> RECORDED DATA
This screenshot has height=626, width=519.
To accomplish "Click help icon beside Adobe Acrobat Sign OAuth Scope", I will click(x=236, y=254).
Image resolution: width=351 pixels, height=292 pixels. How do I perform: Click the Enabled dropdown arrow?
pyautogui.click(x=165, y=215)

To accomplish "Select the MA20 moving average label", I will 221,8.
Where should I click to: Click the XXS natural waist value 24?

---

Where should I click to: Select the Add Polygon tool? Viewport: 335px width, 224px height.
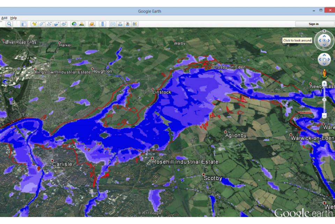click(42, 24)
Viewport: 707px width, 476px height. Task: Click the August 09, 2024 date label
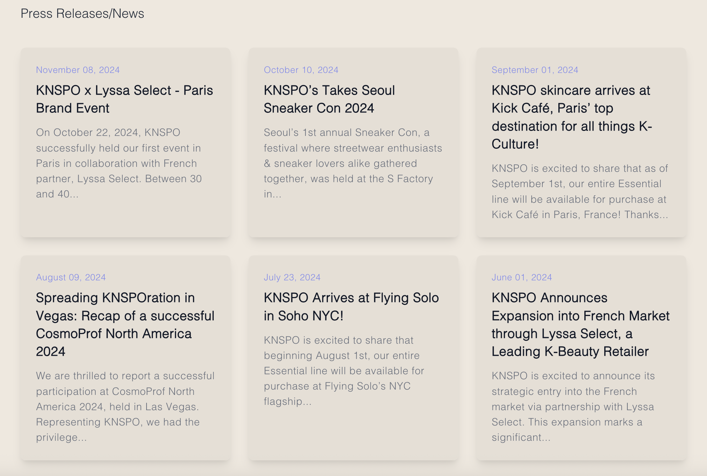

> WHAT IS NEEDED
Rewrite the records from the line with "This screenshot has height=626, width=519." up to and including the line with "Where should I click to: Click", changing "accomplish" to "complete" and leaving everything else as it is.

> SOLUTION FOR THIS EXERCISE
This screenshot has height=626, width=519.
To complete "Click help icon beside Adobe Acrobat Sign OAuth Scope", I will click(x=236, y=254).
Image resolution: width=351 pixels, height=292 pixels. How do I perform: Click the Enabled dropdown arrow?
pyautogui.click(x=165, y=215)

To complete "Select the MA20 moving average label", I will 221,8.
Where should I click to: Click the XXS natural waist value 24?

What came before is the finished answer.